The Setup (Realistic Time Estimate)

15 minutes if you resist the urge to build an elaborate system.

Here’s what I did:

  1. Downloaded the app (2 minutes)
  2. Created 4 projects: Work, Home, Errands, Someday (3 minutes)
  3. Added 10 tasks from my mental backlog (5 minutes)
  4. Set up the keyboard shortcut (2 minutes)
  5. Moved on with my life (3 minutes of restraint)

Warning: The templates section is a trap. Don’t browse project templates. You’ll spend 2 hours building a “productivity system” you’ll abandon by Tuesday.

What I Actually Use It For

Daily task capture. That’s it. I’m not using it for project management or goal tracking or habit building. It’s a place where tasks go so my brain doesn’t have to hold them.

I check it twice: morning (what’s due today?) and evening (anything I forgot to capture?). Some days I check it zero times and that’s fine too. The tasks aren’t going anywhere.

Where It Falls Short

No time-blocking. I can’t see my tasks alongside my calendar in a meaningful way. I use a separate calendar app for that.

Subtasks are clunky. If I need to break down a task into steps, the interface gets annoying. I usually just make separate tasks instead.

The karma system is dumb. Todoist gamifies task completion with points and streaks. For some people this helps. For my rejection-sensitive brain, missing a day and “breaking my streak” made me want to delete the app entirely. I turned off all notifications and ignore the karma screen.

Recurring tasks can be confusing. “Every Monday” vs “every week on Monday” vs “every week starting Monday” all behave differently. I’ve messed this up multiple times.

ADHD Danger Zones

The projects rabbit hole. You can create unlimited projects with color coding and nested sub-projects. You don’t need this. I spent an entire Saturday once building a “perfect” project structure. Used it for 3 days then went back to dumping everything in the inbox.

Filter building. Todoist has a powerful filter system. You can write queries like “due today & #work & !subtask.” This is cool and completely unnecessary. Resist.

The templates gallery. I mentioned this but it’s worth repeating. Don’t browse templates. You don’t need a “GTD Weekly Review” template.

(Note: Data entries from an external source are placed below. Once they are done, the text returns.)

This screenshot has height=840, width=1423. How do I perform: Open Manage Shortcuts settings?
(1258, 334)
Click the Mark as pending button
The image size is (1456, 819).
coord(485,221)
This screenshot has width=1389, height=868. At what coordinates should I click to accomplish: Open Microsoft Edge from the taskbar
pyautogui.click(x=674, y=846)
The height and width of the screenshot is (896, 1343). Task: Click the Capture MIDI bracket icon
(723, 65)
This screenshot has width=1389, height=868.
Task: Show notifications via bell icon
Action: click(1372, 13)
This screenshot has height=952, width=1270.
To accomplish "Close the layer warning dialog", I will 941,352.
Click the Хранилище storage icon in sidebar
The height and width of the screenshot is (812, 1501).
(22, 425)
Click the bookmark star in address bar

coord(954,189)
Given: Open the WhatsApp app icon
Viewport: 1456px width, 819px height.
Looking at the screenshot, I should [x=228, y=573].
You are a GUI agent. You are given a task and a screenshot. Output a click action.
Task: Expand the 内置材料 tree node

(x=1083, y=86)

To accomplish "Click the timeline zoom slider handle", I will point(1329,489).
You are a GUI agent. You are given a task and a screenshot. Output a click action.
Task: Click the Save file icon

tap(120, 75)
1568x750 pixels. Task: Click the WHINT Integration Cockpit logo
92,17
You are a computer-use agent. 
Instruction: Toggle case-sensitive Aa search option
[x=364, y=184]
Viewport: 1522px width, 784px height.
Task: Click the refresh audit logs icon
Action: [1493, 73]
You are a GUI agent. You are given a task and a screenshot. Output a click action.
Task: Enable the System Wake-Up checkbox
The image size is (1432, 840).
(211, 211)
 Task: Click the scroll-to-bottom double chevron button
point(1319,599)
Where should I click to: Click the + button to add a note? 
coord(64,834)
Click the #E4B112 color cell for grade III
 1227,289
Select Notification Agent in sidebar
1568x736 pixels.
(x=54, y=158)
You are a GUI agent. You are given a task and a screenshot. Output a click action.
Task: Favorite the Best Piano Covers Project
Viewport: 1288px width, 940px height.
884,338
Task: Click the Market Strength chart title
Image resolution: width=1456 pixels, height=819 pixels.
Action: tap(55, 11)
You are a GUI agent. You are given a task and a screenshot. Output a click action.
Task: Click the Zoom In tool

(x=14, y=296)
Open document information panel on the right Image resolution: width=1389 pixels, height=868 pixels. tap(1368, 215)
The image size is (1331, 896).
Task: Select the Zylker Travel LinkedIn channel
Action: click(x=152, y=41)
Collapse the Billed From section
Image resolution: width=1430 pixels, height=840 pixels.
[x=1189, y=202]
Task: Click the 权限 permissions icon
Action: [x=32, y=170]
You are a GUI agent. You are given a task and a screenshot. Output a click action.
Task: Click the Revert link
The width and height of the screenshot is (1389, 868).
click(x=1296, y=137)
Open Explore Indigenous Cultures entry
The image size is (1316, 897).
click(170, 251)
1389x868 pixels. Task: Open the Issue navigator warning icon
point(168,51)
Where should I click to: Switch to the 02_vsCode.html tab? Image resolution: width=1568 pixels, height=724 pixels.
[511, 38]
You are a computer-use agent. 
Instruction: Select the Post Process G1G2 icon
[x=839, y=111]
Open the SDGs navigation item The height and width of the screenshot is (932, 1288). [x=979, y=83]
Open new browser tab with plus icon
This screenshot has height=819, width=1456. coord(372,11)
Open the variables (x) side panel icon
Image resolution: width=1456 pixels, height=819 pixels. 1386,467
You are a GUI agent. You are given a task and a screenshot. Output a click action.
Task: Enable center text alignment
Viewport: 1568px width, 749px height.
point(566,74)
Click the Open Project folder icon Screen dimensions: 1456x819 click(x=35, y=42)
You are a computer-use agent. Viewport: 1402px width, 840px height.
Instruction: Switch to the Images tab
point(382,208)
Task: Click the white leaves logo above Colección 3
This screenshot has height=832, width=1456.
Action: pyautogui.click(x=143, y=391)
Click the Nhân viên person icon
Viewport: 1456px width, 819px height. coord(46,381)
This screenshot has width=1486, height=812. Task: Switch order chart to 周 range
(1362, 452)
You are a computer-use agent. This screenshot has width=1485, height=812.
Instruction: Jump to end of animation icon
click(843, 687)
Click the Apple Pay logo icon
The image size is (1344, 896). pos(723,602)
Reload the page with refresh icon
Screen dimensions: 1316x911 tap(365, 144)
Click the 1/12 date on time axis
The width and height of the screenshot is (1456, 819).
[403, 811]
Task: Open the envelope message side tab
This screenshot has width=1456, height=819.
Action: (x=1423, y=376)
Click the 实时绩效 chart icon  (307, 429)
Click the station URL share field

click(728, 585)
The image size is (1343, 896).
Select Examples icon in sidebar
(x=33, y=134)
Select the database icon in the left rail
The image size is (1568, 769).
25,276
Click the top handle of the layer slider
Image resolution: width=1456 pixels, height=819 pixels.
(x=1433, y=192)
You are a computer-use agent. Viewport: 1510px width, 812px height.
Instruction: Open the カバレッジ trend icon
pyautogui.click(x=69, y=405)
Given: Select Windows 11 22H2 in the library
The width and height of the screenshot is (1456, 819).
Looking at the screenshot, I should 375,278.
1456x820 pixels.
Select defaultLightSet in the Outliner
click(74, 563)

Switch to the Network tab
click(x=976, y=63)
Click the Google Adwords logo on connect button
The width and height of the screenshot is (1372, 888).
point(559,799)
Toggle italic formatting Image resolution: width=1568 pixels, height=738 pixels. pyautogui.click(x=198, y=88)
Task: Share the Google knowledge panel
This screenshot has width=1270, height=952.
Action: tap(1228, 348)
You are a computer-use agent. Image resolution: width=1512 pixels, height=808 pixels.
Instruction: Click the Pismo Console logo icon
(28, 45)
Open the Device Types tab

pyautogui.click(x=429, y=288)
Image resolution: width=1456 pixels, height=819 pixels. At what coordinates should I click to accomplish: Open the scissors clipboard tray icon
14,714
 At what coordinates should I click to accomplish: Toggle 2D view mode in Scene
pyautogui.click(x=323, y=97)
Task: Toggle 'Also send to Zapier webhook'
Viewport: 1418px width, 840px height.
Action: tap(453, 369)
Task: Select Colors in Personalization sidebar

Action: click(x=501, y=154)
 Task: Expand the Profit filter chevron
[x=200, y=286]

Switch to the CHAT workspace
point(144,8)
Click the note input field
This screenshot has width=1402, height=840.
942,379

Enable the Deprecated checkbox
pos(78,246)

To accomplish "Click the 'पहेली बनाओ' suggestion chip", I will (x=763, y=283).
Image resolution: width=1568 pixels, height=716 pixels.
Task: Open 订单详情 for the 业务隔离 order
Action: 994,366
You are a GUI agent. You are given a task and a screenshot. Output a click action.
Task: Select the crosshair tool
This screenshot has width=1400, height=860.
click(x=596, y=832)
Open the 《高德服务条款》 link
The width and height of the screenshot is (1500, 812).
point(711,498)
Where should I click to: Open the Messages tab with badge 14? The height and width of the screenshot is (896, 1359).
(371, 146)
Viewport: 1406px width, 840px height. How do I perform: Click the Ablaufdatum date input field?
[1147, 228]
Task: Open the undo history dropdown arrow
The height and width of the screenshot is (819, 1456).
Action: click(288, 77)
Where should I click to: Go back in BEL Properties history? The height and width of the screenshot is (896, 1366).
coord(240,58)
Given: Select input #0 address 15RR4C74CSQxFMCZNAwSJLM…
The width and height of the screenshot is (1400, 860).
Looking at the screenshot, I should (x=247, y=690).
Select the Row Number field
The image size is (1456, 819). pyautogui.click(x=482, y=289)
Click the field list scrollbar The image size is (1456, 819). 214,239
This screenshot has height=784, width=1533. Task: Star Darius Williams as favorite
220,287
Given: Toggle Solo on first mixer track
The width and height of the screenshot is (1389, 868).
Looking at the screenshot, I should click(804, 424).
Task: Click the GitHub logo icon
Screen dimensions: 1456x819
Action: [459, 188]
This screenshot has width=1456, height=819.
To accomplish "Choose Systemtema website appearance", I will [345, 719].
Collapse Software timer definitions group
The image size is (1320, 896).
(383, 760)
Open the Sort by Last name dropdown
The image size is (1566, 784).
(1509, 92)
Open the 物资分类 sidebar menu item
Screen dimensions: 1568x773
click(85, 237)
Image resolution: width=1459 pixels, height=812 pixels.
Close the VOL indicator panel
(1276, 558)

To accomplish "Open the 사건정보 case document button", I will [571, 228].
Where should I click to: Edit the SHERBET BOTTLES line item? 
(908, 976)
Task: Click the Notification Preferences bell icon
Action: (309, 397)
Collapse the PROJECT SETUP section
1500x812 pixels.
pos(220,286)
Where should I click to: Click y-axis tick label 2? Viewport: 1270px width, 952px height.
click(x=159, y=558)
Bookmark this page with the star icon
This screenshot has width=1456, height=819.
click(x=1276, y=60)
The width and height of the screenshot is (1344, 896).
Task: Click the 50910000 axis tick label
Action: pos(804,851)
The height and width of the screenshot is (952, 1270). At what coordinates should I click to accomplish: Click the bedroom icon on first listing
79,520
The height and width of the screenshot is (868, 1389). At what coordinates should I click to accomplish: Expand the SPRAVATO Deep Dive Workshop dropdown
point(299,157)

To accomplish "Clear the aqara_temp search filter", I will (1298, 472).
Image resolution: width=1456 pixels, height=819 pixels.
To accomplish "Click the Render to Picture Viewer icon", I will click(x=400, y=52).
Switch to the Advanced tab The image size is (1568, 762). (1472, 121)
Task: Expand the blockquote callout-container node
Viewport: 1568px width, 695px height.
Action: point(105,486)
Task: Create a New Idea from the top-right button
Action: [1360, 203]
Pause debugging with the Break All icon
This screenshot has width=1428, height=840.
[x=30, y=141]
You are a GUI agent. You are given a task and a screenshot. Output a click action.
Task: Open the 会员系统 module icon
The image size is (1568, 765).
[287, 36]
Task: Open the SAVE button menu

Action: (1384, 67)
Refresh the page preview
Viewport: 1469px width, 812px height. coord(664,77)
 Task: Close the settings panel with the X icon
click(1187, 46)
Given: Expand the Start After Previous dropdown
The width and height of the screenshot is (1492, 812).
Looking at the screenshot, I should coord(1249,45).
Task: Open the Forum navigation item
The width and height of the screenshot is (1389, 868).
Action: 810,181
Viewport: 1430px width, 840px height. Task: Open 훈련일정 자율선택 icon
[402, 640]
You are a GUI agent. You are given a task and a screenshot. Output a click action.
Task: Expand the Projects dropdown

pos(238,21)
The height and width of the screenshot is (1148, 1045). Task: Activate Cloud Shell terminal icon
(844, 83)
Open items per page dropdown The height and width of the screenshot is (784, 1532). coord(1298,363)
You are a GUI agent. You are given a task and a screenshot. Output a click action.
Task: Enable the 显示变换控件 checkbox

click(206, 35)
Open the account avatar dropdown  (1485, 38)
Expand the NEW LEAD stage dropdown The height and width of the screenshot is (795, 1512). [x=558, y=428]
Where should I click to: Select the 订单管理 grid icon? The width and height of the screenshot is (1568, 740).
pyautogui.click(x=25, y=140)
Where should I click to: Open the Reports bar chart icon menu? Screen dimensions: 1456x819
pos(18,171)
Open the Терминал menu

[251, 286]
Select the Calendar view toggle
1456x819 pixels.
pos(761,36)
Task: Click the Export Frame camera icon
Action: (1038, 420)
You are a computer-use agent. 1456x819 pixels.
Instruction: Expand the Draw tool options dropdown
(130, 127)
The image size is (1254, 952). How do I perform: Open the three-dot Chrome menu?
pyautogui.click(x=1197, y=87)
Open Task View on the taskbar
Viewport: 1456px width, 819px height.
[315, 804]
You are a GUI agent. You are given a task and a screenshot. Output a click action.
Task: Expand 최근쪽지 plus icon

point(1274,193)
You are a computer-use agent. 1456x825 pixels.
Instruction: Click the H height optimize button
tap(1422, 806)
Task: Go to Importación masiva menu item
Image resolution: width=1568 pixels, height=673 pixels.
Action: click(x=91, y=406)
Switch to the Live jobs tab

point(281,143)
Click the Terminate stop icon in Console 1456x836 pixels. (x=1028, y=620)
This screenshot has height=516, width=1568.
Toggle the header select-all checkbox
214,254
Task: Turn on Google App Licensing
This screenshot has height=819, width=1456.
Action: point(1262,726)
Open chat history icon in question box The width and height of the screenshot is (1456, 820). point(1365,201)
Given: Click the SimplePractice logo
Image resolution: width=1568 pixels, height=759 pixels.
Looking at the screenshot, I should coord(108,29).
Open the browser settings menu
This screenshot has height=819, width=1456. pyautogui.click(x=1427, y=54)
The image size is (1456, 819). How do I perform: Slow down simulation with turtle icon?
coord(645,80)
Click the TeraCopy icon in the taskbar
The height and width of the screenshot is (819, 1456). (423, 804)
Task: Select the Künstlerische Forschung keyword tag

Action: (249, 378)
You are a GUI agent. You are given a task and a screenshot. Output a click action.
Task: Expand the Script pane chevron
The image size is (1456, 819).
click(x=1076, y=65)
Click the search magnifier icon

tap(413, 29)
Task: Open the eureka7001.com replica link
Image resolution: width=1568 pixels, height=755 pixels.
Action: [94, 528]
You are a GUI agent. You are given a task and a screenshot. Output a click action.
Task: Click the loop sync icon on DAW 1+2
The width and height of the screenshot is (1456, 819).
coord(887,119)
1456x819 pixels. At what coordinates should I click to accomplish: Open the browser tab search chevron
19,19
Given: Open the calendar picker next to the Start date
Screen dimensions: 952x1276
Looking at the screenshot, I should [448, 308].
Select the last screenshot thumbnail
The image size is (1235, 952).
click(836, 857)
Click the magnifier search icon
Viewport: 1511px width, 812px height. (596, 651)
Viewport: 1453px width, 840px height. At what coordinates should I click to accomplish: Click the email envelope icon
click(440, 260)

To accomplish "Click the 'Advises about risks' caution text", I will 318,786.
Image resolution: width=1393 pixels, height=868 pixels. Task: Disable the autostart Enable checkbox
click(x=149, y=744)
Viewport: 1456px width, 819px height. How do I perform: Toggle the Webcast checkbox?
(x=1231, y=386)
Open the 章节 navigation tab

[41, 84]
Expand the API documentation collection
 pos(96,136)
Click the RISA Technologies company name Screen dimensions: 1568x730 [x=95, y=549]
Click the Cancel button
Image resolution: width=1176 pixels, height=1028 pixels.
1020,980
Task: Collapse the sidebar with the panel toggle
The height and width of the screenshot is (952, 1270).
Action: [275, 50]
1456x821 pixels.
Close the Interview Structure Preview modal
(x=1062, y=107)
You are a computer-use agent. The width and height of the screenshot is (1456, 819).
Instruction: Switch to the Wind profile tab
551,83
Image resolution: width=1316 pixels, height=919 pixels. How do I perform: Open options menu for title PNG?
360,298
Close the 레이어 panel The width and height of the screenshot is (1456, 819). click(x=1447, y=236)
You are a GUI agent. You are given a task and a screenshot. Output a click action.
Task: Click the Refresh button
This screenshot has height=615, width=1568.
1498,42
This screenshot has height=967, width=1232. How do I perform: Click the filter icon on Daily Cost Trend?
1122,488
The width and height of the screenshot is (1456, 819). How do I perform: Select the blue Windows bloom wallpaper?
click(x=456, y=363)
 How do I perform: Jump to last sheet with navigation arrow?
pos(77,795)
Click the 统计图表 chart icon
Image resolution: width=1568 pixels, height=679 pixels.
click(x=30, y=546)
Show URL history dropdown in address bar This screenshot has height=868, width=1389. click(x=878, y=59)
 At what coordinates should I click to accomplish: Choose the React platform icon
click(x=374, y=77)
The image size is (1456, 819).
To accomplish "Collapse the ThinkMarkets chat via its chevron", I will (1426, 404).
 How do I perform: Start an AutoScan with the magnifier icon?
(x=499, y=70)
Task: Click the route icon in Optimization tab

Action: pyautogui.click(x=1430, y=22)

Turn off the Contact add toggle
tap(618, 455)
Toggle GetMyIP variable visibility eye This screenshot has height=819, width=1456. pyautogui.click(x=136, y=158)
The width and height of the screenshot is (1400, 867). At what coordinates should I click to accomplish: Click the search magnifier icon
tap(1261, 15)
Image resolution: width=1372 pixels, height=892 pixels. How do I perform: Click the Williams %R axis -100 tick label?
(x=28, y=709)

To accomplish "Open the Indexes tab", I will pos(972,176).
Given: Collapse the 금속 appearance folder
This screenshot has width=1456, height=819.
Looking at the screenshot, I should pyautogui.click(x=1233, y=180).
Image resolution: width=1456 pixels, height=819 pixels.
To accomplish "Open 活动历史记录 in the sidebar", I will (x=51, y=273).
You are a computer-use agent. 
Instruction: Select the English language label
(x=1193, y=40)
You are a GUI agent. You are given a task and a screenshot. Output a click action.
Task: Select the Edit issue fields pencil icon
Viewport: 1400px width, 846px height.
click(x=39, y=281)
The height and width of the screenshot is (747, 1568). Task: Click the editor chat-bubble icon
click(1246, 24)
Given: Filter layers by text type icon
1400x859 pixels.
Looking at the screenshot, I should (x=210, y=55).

You need to capture the thought “buy milk” before it evaporates.

The Price Reality

Free tier is enough for most ADHD needs. You get 5 projects, basic features, and the critical quick-add functionality.

Pro ($4/month) adds: Reminders, comments, labels, and filters. I use reminders occasionally. The rest I ignore.

Business tier exists but you don’t need it unless your company is paying.

I paid for Pro for 3 months, realized I only used reminders, and went back to free. No regrets.

Alternatives for Different ADHD Brains

If you need visual boards: Try Trello or ClickUp. Warning: more setup, more rabbit hole potential.

If you want simpler: Apple Reminders or Google Tasks. Fewer features, less friction.

If you need body doubling for tasks: Focusmate pairs you with a stranger for accountability. Different tool, different problem.

If you hate all apps: A paper notebook works. The capture friction is higher, but some brains prefer analog.

The Bottom Line

Todoist doesn’t cure ADHD. It doesn’t fix executive dysfunction or make me suddenly love doing taxes. What it does: remove the friction between “I need to do something” and “I wrote it down somewhere I can find it.”

That’s a low bar. But for ADHD brains, low bars are the only bars we clear consistently.

I still forget tasks. I still procrastinate. I still have days where my whole list rolls over to tomorrow. But now I know what I’m avoiding, which is weirdly better than not knowing.

If you’ve abandoned dozens of task apps, Todoist might stick. Not because it’s magic, but because it gets out of the way fast enough for our brains to actually use it.